◆ **Instrução 1**:
Com base no texto sobre a faculdade, explique em uma a três frases que motivo é dado, na resposta habitual a quem pergunta, para a escolha do curso de Jornalismo.

Tuesday, May 05, 2009

Texto sobre a faculdade cujo título se perdeu algures pelo caminho

Ainda me sinto como se pudesse salvar o mundo, mas agora sei que mesmo que o fizesse nada mudaria.

É difícil lembrar-me do que sentia há três anos atrás, da maneira como vivia sob a esperança e as expectativas de um futuro melhor. Não me esqueço, contudo, das coisas que queria, das coisas que precisava, muito porque ainda não as tenho, mas também, porque sem elas a minha simples existência não faria sentido. Como nunca fez.

Continuo sem saber por que escolhi este curso, talvez a "mentira" que conto a mim próprio todos os dias, ou pelo menos sempre que alguém me faz essa pergunta, seja a verdadeira justificação, e todas estas constantes dúvidas sejam apenas a minha forma de tornar especial aquela manhã de Julho, num café de Aveiro, onde o meu futuro para os próximos três anos – e, possivelmente, para o resto da minha vida – foi traçado.

"Quero ser escritor, mas falta-me experiência de vida, e o Jornalismo é a área perfeita para a ganhar", com algumas variações consoante a pessoa e o momento, é esta a minha resposta. Sou um verdadeiro escritor, incapaz de juntar duas frases com sentido e sentimento, há mais de dois anos... A verdade é que já não sei o que sou, ou o que quero ser. Larguei a prosa e virei-me para a poesia, mas a minha lírica não é mais que versos soltos e palavras em bruto que surgem juntas numa pequena explosão momentânea de sentimento. Sinto como se tivesse perdido o meu "dom", e sem ele não sou nada se não banal.

Às vezes encontro-me a ler textos antigos que escrevi quando ainda era capaz de sentir, vejo-os como se outra pessoa os tivesse escrito por mim. Já não reconheço aquele rapaz que nunca satisfeito com o seu produto final, conseguia criar verdadeiras histórias épicas, autênticas sinfonias que melhor trabalhadas tinham o potencial para serem lembradas na própria História como autênticos clássicos contemporâneos.

◆ **Instrução 2**:
Devolva cada linha dos registos em que apareça a palavra "Select", tendo em conta a distinção entre maiúsculas e minúsculas.

◆ **Registos fornecidos**:
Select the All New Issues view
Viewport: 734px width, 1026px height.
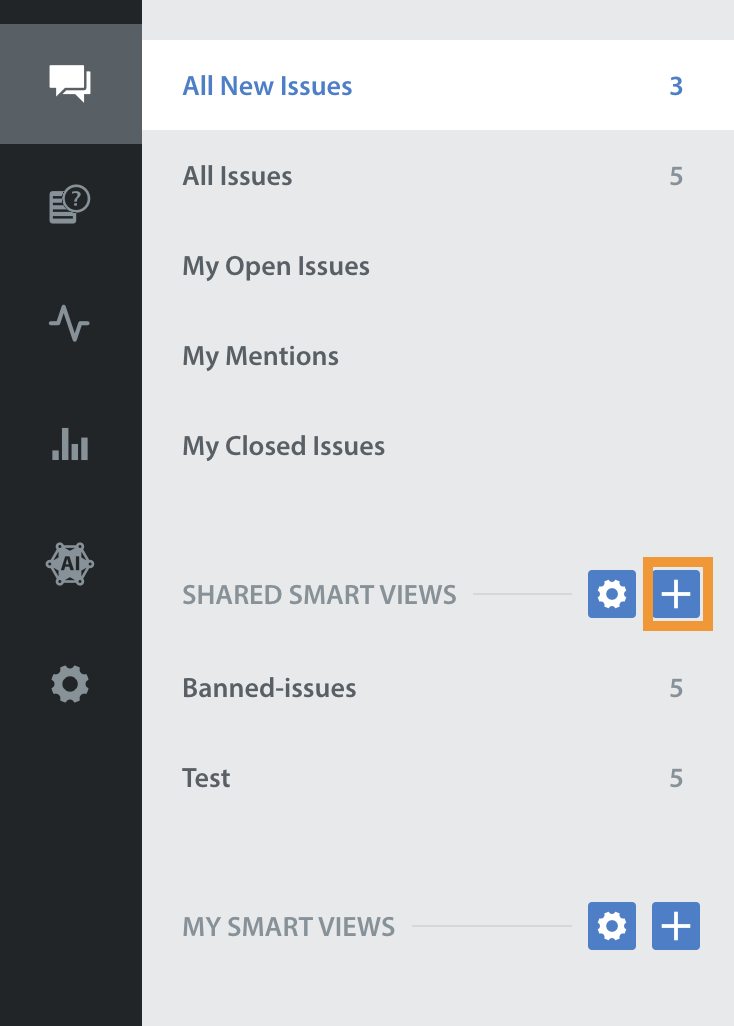pos(438,85)

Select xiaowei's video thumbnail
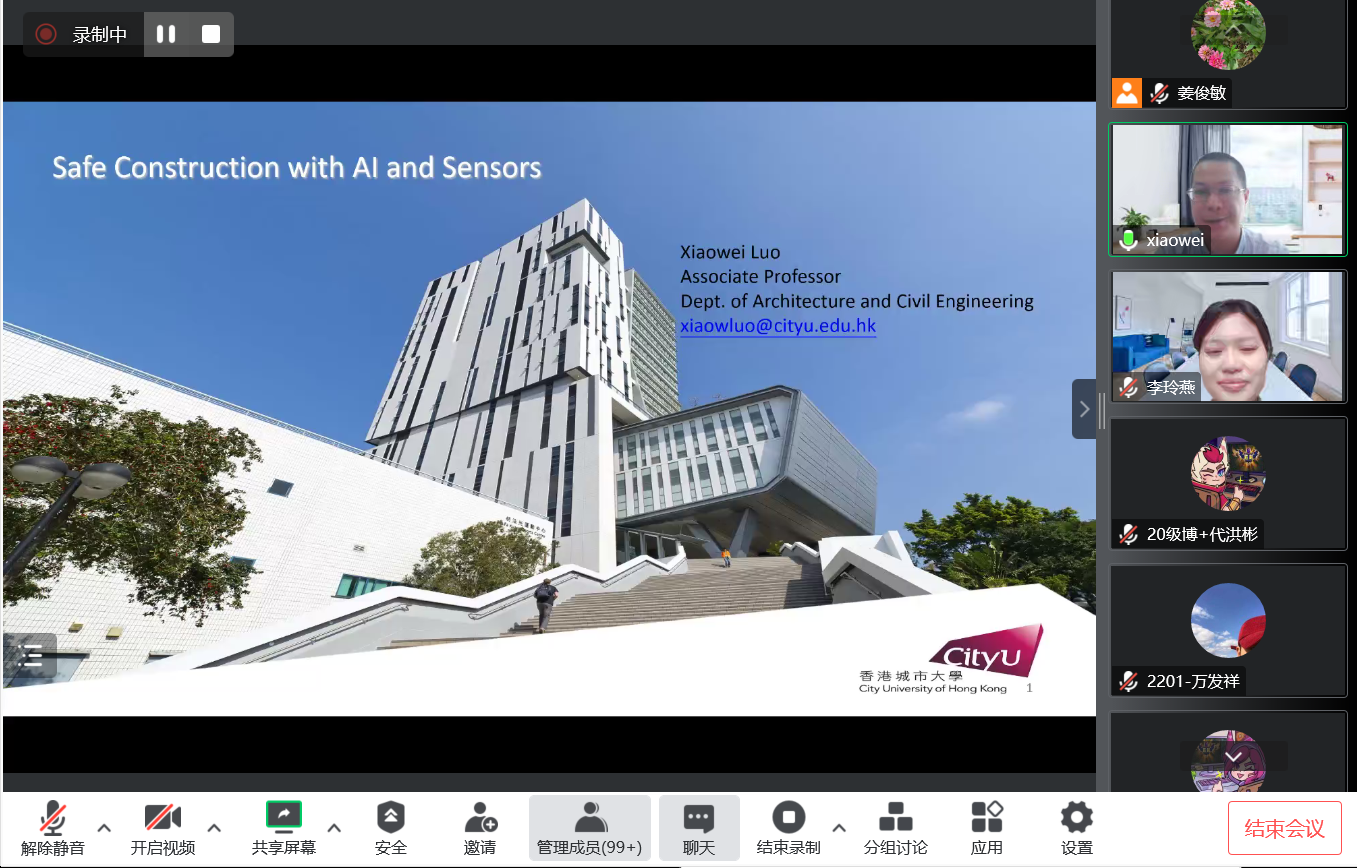pyautogui.click(x=1228, y=190)
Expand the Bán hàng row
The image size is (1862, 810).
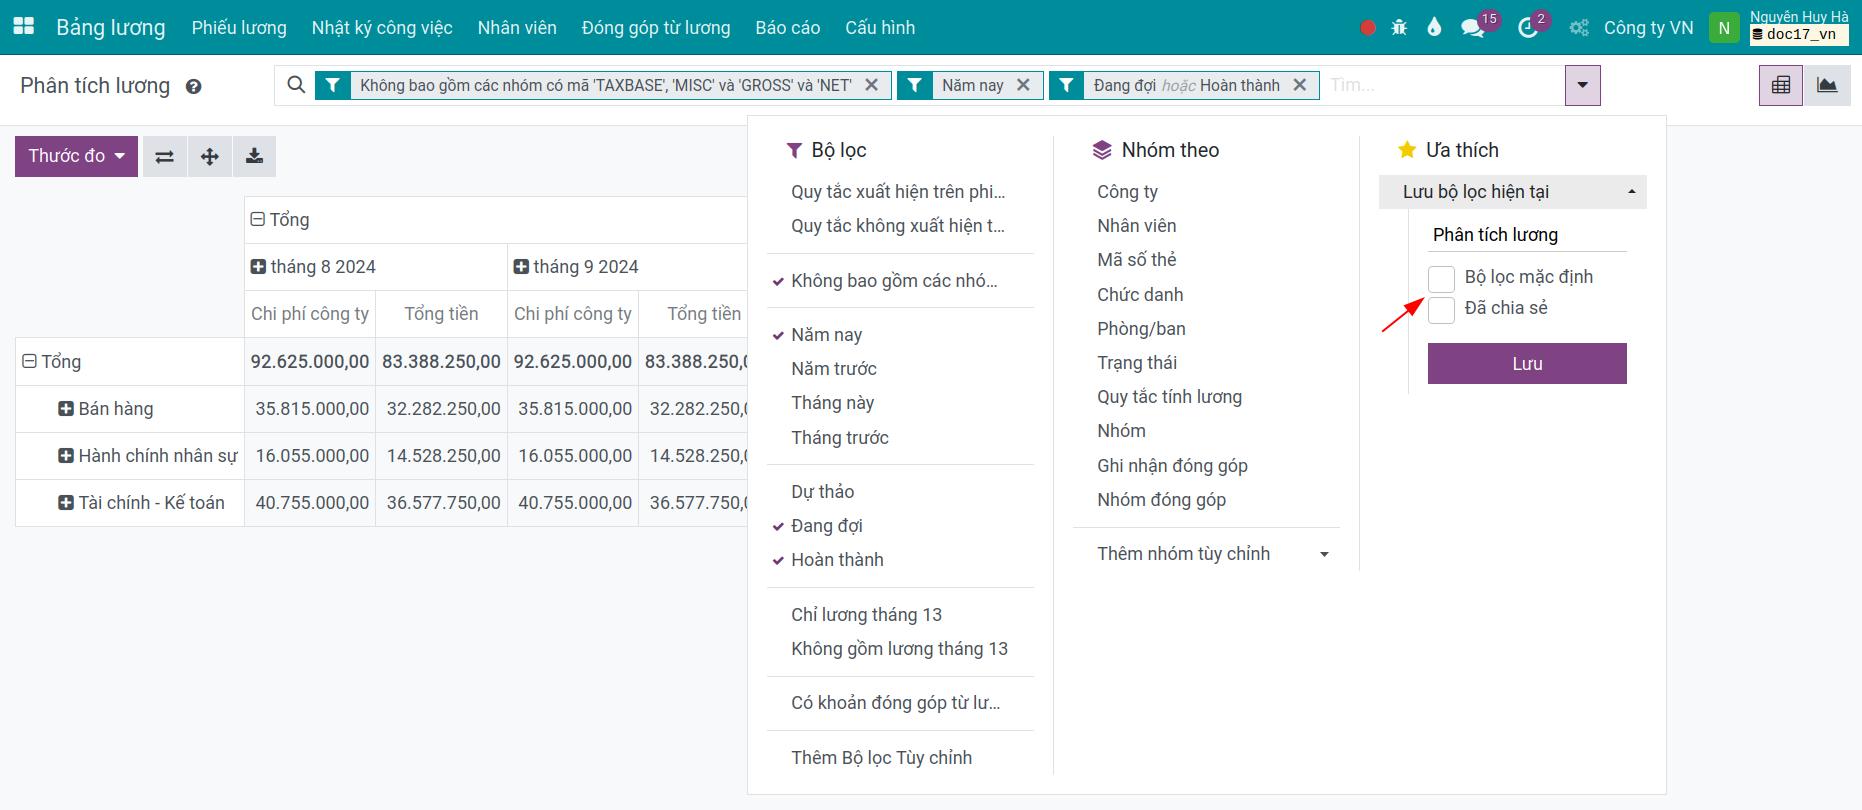[x=66, y=409]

◆ **Resolução da tarefa 1**:
A resposta habitual é que se quer ser escritor mas falta experiência de vida. O Jornalismo é apresentado como a área perfeita para ganhar essa experiência.

◆ **Resolução da tarefa 2**:
Select the All New Issues view
Select xiaowei's video thumbnail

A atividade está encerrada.